Matthias_Kretz · ‎11-10-2009

Hi,
I wote a benchmark to compare thpossible speedup with SSE vs. scalar execution. But I don't undestand the results I get.
The following loop:
loop:
movaps 0x10(%rax),%xmm1
cmpltps %xmm1,%xmm0
movaps 0x20(%rax),%xmm0
cmpltps %xmm0,%xmm1
movaps 0x30(%rax),%xmm1
cmpltps %xmm1,%xmm0
add $0x40,%rax
movaps (%rax),%xmm0
cmpltps %xmm0,%xmm1
cmp %rax,%rbx
ja loop
appears to require ~2 cycles per movaps+cmpltps (8 cycles per iteration) on a Nehalem processor. (The memory it iterates over is of a size < L1 size.)

The generated code for the scalar case looks like this:
loop:
movss 0x4(%rax),%xmm1
ucomiss %xmm0,%xmm1
seta %dl
movss 0x8(%rax),%xmm0
ucomiss %xmm1,%xmm0
seta %dl
movss 0xc(%rax),%xmm1
ucomiss %xmm0,%xmm1
seta %dl
add $0x10,%rax
movss (%rax),%xmm0
ucomiss %xmm1,%xmm0
seta %dl
cmp %rax,%rbx
ja loop
This requires ~1.33 cycles per ucomiss (i.e. 5.33 cycles per iteration) on the same processor. (Same memory size, too.)

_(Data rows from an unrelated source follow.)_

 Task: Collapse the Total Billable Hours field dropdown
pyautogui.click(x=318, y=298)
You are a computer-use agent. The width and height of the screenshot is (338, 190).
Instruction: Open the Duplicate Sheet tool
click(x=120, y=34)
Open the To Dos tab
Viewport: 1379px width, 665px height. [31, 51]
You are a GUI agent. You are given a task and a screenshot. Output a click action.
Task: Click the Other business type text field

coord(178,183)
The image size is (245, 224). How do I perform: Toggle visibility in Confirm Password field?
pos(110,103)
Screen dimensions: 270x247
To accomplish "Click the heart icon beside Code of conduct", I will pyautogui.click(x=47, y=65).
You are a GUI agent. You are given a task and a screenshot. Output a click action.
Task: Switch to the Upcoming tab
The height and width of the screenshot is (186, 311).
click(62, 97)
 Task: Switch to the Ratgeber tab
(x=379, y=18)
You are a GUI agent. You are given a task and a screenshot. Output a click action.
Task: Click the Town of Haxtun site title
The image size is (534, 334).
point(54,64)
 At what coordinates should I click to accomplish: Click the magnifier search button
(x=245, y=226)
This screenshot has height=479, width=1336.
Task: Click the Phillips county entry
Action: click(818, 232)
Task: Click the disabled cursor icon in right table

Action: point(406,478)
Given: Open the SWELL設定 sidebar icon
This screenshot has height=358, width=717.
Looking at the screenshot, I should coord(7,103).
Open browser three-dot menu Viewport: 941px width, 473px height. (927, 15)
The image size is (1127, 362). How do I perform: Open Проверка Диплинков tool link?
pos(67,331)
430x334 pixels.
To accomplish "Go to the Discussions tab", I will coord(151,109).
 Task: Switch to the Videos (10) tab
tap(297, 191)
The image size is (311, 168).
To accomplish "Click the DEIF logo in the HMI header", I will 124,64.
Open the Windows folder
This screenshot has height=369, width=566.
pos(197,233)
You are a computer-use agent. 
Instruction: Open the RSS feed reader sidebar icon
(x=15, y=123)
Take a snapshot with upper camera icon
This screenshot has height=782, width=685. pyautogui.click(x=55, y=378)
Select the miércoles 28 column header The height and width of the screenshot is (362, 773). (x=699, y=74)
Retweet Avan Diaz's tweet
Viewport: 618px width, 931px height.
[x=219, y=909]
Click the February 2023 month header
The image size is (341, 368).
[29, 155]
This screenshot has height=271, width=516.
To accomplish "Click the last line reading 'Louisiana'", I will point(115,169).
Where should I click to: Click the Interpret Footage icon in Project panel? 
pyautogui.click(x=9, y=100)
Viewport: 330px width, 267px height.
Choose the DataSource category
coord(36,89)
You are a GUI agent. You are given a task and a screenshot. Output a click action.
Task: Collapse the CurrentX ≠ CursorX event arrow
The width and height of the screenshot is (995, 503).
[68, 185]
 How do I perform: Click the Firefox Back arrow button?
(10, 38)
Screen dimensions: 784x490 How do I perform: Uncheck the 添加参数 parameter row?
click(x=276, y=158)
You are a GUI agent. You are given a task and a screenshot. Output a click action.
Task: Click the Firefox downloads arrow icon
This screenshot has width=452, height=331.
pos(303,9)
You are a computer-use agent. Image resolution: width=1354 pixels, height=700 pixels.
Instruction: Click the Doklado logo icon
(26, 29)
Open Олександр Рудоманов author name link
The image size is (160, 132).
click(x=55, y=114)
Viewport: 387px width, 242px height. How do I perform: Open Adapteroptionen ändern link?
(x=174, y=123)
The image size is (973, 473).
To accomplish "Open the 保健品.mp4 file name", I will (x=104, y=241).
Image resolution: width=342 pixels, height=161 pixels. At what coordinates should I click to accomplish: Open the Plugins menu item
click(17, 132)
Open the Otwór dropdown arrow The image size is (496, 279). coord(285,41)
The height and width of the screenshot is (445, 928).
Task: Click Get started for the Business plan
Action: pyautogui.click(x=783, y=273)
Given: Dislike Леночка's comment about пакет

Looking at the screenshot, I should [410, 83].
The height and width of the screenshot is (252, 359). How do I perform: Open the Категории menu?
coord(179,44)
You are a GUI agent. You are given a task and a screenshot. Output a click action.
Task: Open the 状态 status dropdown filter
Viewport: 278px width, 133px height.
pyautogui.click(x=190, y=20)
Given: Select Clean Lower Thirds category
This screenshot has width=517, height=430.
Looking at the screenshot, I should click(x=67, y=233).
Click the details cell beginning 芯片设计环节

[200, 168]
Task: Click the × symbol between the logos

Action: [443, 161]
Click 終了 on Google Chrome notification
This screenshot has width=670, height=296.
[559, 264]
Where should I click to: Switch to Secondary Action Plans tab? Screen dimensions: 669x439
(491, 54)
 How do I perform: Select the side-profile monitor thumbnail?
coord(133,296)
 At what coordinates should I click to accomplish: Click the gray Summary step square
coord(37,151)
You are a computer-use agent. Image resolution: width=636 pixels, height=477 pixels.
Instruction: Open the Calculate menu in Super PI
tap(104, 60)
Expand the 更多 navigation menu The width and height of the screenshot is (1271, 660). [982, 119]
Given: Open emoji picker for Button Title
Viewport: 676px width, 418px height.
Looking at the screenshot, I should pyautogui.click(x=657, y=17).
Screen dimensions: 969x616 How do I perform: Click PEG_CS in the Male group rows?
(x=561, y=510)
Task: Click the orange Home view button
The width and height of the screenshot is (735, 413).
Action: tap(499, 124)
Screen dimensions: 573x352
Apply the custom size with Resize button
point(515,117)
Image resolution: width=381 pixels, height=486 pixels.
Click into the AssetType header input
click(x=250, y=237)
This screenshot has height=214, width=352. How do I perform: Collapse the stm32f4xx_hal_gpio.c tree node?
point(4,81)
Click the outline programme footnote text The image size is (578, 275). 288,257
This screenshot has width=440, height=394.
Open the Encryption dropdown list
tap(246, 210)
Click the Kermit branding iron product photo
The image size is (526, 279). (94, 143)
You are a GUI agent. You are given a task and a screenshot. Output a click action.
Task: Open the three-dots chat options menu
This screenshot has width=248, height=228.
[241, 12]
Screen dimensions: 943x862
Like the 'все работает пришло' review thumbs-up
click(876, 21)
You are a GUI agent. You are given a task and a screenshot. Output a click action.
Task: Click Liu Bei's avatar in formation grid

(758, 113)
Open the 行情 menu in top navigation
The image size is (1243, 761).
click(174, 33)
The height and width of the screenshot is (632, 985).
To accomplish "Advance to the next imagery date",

The result is that to compare N floats with SSE I need N/2 cycles. Without SSE I need 1.33*N cycles. That's a speedup of factor 2.66. I expected something closer to a factor of 4 than that...

Now I'm trying to understand where this comes from:
1. the cmpps result is not used, therefore only the throughput should count, i.e. I can execute one cmpps per cycle. Do the movaps account for the second cycle? Could the movaps execute in parallel with cmpps if they'd use a different register?
2. The ucomiss call has a latency of 1 cycle. The result of set is not used, therefore the instruction can run in parallel with everything else. The movss instruction can execute in parallel to the previous ucomiss and seta. So 1.33 looks sensible, but I can't fully understand where this comes from.
Question: Does the second call to seta have to wait for the first one to retire because it writes to the same register?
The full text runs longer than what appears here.